**Work instructions:**
Repeat word for word the part of the forum thread below starting at "It means he's" and ending at "if you stay?".

**Source passage:**
☆ ☆ ☆
# Pardon?..No, wait..WTF????



## girltrax101 (May 6, 2011)

So I'm sitting on my deck, again the sounds, view everything made me cry again..(I should keep my eyes on my ereader, maybe I wouldn't cry)..but I looked up and remembered, hence the tears. My husband came out and said, "oh luv, I hate to see you cry"....my answer "so go back in the house". He pulled up a chair, put his hand on my knee and said "after all that's happened, could you imagine yourself still living here"? My reply was "Yes G. I can, because I love you that much". "Even though I've asked you and your daughter to leave"?..."Yup, because I love you THAT much". After thinking about it for a while, he stood up and said "wow, well this sucks".....
Tell me ppl...wtf does that mean?
For the first time since all this happened, I layed in my bed imagining him saying "I was such a fool, please stay"....for the first time I said the words in my head "No."....Imagine that! Me saying "No, I can't stay"....something clicked in my head last night, one minute I'm telling him "yes I'd stay"...now last night and even now, I don't believe I could stay. I don't know what it was, but I do know my daughter and I deserve better....
I've spent the last month crying, throwing up, packing....and now today, him allowing me to think "wtf" about what he said, has made me think "why WOULD I stay with a man who has hurt me this deeply"....geez, took me long enough?


----------



## staircase (May 16, 2011)

It's a process. Sadly you can't stop caring about someone overnight. Most people look past the bad things, even the REALLY bad things when they love someone. It takes a while to be like "wait a minute..."


----------



## magnoliagal (Mar 30, 2011)

It means he's getting off on playing with your head. And you are a normal woman who happens to love him. The sooner you get out of there the sooner you will start to heal.


----------



## VLR (May 15, 2011)

He doesn't want you and he has told you in so many words. The fact that he's telling you in a faux sympathetic way is just so he can nurture his illusion of being the good guy whose relationship ended because "you" left. Whatever. This is still no different from yelling at you and throwing you out. 

I don't know what happened, but it doesn't sound like a healthy environment for you or your daughter. What do you stand to gain by staying? What do you think will happen if you stay?


----------



## DelinquentGurl (Mar 25, 2011)

It doesn't matter how long it has taken you to come to this realization, what is important is you have, and in doing so you have taken back some of the power that you have given to him.
☆ ☆ ☆
Rows from a dataset:
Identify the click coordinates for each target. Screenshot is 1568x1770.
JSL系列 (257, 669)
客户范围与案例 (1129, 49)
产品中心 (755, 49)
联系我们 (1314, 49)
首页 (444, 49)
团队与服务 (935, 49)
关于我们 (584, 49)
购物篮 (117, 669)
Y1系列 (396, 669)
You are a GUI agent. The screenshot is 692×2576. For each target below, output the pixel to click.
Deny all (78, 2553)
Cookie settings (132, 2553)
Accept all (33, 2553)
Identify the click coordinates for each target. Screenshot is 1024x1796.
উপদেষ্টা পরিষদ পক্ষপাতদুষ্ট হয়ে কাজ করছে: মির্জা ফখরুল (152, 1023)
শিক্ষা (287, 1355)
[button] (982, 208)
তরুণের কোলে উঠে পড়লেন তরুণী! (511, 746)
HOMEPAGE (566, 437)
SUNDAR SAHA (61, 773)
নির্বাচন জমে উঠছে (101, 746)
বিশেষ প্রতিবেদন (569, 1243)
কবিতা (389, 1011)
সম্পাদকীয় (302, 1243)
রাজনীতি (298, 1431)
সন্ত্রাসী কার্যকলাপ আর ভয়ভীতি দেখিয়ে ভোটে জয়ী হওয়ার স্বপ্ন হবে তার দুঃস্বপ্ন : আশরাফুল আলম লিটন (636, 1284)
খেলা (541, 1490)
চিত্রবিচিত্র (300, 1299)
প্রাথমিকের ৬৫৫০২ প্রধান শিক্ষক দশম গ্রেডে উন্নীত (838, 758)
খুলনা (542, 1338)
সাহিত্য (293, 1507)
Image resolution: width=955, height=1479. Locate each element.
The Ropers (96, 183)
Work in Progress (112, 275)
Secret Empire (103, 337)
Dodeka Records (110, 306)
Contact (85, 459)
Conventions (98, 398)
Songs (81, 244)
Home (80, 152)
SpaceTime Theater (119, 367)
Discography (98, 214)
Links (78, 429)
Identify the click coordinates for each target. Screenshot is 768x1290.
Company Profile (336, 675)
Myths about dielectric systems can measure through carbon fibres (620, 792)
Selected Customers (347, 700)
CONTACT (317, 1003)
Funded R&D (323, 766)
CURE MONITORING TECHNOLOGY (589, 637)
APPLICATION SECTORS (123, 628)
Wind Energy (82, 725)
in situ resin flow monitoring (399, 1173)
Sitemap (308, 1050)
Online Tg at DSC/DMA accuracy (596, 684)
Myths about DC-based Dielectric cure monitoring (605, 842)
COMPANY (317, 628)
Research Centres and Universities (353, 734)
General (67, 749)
☆ ☆ ☆
**Output for this task:**
It means he's getting off on playing with your head. And you are a normal woman who happens to love him. The sooner you get out of there the sooner you will start to heal.


----------



## VLR (May 15, 2011)

He doesn't want you and he has told you in so many words. The fact that he's telling you in a faux sympathetic way is just so he can nurture his illusion of being the good guy whose relationship ended because "you" left. Whatever. This is still no different from yelling at you and throwing you out. 

I don't know what happened, but it doesn't sound like a healthy environment for you or your daughter. What do you stand to gain by staying? What do you think will happen if you stay?